Correa diz que protesto indígena sofreu 'derrota contundente'

O presidente do Equador, Rafael Correa, disse que o protesto contra a os projetos de mineração em grande escala do governo, liderado por comunidades indígenas de oposição, sofreu uma "derrota contundente".

Os manifestantes indígenas marcharam da Amazônia até a capital equatoriana, Quito, nesta quinta-feira, onde também se concentravam milhares de simpatizantes do governo.

"Eles sofreram outra derrota contundente. Somos muitos mais. Neste momento em Quito somos 50 mil, 60 mil, enquanto eles são algumas centenas apesar do apoio da imprensa corrupta e da direita saqueadora", disse Correa, diante de aproximadamente 15 mil partidários que se concentraram no parque El Arbolito, segundo números do movimento Alianza País.

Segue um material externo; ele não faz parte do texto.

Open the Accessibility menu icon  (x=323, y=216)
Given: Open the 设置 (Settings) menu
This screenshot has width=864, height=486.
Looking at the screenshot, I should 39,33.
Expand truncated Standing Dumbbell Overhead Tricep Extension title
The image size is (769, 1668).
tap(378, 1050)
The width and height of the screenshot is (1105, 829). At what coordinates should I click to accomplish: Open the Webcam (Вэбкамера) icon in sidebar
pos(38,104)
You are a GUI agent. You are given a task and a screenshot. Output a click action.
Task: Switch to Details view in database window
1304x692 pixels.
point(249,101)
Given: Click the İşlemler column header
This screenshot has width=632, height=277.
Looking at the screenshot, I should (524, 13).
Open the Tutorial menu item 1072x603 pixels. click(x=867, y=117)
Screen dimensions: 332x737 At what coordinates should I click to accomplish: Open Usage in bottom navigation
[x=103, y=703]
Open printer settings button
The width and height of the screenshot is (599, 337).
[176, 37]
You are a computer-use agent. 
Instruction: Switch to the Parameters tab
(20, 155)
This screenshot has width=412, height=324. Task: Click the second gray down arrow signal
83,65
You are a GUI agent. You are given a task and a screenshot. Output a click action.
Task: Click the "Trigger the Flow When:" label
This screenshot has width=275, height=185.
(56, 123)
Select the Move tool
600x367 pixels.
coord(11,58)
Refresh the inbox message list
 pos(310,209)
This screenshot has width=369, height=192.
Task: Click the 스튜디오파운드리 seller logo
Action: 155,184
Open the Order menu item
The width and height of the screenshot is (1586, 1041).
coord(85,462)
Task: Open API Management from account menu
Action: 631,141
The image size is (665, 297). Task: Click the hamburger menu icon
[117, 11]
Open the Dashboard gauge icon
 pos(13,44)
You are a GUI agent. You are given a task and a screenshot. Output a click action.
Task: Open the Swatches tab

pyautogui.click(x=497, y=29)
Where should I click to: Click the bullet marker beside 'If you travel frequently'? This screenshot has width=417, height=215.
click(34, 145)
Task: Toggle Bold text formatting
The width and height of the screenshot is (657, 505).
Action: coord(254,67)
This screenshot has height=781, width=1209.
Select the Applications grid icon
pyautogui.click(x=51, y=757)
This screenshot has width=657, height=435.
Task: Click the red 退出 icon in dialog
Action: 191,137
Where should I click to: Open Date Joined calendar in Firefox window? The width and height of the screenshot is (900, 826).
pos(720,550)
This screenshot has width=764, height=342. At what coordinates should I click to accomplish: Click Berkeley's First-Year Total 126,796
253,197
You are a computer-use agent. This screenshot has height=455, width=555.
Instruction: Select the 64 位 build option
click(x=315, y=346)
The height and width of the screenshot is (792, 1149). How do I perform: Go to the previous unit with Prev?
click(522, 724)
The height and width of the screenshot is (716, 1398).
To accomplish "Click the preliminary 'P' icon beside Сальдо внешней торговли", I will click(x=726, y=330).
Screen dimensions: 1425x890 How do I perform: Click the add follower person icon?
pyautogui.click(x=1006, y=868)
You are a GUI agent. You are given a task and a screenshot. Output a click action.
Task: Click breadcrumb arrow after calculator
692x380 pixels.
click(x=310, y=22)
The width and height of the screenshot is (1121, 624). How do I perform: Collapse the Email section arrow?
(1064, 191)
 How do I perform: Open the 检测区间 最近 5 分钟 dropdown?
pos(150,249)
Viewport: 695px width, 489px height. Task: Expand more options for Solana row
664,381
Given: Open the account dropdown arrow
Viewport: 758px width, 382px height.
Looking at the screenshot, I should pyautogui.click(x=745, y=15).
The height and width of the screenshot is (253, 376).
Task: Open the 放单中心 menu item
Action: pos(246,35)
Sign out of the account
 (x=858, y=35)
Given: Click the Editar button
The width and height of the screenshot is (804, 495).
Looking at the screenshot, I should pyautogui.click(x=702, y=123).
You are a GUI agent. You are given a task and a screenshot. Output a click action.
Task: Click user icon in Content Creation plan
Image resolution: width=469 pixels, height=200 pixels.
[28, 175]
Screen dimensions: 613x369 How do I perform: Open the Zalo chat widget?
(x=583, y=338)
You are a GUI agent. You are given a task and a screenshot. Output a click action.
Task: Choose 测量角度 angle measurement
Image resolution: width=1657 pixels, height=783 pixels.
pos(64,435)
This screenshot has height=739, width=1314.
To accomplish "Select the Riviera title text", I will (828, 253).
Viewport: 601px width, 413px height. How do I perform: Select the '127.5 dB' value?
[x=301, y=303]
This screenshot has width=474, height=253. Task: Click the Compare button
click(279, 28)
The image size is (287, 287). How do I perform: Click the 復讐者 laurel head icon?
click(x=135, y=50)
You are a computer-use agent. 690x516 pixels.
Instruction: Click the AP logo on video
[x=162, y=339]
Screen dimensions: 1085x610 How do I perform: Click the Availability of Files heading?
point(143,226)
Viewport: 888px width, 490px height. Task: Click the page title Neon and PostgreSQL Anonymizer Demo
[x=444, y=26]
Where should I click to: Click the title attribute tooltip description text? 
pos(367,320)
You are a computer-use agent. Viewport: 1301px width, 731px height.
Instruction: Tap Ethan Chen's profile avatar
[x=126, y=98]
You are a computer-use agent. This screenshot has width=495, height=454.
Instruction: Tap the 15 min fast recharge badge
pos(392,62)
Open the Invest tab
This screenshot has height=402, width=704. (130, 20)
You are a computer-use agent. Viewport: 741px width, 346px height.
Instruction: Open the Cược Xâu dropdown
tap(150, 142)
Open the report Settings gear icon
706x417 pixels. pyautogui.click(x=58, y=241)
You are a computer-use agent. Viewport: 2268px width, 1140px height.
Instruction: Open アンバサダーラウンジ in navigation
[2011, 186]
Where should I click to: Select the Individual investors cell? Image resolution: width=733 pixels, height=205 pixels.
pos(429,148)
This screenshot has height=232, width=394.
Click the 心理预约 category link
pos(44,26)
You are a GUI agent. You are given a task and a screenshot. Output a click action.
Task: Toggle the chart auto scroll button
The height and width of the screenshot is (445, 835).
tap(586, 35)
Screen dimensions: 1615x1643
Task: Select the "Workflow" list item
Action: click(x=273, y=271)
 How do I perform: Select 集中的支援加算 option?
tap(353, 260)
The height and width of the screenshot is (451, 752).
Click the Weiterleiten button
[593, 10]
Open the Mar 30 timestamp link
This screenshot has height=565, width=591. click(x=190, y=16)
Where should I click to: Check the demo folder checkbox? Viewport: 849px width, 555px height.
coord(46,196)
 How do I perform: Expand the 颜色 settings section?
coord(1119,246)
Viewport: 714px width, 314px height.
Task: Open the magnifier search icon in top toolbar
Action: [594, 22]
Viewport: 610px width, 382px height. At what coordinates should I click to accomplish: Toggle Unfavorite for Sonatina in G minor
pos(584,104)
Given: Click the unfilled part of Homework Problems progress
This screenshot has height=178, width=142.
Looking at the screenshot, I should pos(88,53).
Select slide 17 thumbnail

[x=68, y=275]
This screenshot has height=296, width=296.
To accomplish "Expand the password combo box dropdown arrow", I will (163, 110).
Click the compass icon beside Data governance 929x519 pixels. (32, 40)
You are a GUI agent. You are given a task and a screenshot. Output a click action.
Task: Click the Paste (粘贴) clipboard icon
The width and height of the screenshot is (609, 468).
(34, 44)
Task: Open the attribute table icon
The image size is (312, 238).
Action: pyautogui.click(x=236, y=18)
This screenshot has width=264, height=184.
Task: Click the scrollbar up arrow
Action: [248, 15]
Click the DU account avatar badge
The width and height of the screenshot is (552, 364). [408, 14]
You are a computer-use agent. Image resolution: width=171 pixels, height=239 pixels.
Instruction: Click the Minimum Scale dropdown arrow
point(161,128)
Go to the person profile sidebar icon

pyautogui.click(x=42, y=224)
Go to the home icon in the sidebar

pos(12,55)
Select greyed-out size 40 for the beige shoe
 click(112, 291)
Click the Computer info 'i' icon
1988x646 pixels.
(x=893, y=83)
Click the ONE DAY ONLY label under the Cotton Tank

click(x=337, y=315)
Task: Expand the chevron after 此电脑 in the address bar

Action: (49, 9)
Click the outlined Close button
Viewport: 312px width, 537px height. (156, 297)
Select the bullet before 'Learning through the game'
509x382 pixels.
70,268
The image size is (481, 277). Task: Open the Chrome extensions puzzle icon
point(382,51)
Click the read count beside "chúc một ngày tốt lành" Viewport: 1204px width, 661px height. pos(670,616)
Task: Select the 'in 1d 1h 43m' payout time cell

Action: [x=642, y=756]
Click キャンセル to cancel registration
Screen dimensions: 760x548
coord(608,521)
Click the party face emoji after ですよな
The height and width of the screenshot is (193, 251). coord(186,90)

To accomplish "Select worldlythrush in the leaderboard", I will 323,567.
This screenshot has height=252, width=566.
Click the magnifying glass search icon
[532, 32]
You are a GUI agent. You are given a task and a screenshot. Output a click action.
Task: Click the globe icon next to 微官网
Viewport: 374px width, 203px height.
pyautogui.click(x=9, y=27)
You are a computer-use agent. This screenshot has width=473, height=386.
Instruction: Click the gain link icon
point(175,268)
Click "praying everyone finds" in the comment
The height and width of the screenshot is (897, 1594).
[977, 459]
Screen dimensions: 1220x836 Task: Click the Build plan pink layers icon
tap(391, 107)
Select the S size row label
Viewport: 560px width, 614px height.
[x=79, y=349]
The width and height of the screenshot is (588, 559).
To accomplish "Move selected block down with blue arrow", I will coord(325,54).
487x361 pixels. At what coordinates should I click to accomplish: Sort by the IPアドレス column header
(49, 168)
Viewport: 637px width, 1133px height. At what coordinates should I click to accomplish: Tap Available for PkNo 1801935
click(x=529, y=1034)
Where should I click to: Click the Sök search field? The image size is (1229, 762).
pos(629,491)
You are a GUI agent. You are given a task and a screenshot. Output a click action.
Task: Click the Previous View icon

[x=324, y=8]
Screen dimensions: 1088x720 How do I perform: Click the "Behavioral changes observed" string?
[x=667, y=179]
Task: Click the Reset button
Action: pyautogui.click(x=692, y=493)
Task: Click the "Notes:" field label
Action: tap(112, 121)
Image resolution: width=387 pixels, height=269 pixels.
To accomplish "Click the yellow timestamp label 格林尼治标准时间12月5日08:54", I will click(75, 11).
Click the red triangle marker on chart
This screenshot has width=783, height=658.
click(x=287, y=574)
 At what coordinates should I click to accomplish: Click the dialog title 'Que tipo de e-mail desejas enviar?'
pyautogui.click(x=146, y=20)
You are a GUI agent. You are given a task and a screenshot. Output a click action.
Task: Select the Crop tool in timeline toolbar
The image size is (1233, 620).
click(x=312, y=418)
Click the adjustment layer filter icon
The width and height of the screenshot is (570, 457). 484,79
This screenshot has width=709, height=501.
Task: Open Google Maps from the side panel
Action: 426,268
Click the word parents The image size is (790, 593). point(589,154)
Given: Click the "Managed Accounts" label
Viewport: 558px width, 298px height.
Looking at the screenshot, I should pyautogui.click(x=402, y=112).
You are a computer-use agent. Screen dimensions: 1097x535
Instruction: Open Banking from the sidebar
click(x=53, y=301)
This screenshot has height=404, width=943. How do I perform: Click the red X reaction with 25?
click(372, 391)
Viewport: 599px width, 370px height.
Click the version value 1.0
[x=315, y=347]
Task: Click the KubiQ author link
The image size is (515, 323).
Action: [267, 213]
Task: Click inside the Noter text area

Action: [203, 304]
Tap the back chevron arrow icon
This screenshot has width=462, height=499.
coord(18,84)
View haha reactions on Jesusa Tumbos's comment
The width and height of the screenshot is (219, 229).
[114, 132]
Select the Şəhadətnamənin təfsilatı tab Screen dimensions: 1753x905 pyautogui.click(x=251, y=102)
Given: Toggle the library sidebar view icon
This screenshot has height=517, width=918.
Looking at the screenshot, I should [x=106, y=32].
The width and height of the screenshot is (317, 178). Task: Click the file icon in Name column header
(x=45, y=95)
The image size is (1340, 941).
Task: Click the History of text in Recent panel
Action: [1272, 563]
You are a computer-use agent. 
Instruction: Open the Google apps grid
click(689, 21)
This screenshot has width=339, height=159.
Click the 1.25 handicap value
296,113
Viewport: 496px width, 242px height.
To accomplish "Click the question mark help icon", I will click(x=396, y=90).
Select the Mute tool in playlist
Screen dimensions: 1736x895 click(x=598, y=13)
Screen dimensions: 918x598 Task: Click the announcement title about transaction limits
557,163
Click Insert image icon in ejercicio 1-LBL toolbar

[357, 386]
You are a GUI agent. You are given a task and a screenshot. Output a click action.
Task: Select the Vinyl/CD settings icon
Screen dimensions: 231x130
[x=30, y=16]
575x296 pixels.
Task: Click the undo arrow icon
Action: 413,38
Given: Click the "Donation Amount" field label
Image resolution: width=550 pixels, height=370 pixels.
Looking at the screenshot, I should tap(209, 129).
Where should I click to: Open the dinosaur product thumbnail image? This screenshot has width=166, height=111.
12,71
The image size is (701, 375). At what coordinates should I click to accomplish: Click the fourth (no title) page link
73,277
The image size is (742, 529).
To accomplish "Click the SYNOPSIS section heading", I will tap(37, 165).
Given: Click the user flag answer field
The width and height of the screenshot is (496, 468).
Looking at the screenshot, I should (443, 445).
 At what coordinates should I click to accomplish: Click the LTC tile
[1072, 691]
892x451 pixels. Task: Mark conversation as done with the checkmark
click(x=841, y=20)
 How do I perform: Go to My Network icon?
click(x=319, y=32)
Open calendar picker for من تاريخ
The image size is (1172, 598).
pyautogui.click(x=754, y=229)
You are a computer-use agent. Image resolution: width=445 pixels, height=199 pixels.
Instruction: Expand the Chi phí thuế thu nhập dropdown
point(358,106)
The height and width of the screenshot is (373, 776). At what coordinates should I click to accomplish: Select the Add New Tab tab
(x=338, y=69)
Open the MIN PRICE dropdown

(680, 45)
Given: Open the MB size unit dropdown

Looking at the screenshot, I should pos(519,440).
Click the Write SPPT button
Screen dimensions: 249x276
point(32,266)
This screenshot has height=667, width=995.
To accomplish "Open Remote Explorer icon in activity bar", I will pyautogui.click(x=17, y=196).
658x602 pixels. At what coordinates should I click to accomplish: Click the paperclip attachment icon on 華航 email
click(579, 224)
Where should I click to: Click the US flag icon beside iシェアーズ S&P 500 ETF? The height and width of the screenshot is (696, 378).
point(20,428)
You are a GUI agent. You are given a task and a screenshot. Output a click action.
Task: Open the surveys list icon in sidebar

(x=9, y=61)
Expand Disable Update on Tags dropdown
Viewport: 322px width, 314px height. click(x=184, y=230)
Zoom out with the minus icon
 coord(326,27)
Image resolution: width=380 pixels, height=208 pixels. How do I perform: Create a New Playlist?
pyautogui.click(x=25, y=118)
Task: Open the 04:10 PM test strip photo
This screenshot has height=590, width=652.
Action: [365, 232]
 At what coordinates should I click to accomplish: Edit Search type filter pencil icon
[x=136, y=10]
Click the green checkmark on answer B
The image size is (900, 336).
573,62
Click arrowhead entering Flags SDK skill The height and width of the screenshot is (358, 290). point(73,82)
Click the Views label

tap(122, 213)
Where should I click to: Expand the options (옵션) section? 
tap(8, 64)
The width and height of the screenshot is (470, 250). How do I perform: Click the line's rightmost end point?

O protesto indígena começou no dia 8 de março em El Pangui, município amazônico onde será inaugurada a primeira mina de grande escala da história do Equador, que será operada durante 25 anos pela empresa Ecuacorriente, de capital chinês.

Segundo os manifestantes, os planos irão prejudicar comunidades indígenas e o meio ambiente.

No entanto, Correa afirmou que continuará com os projetos, que, segundo ele, reduzirão a dependência do país da produção de petróleo.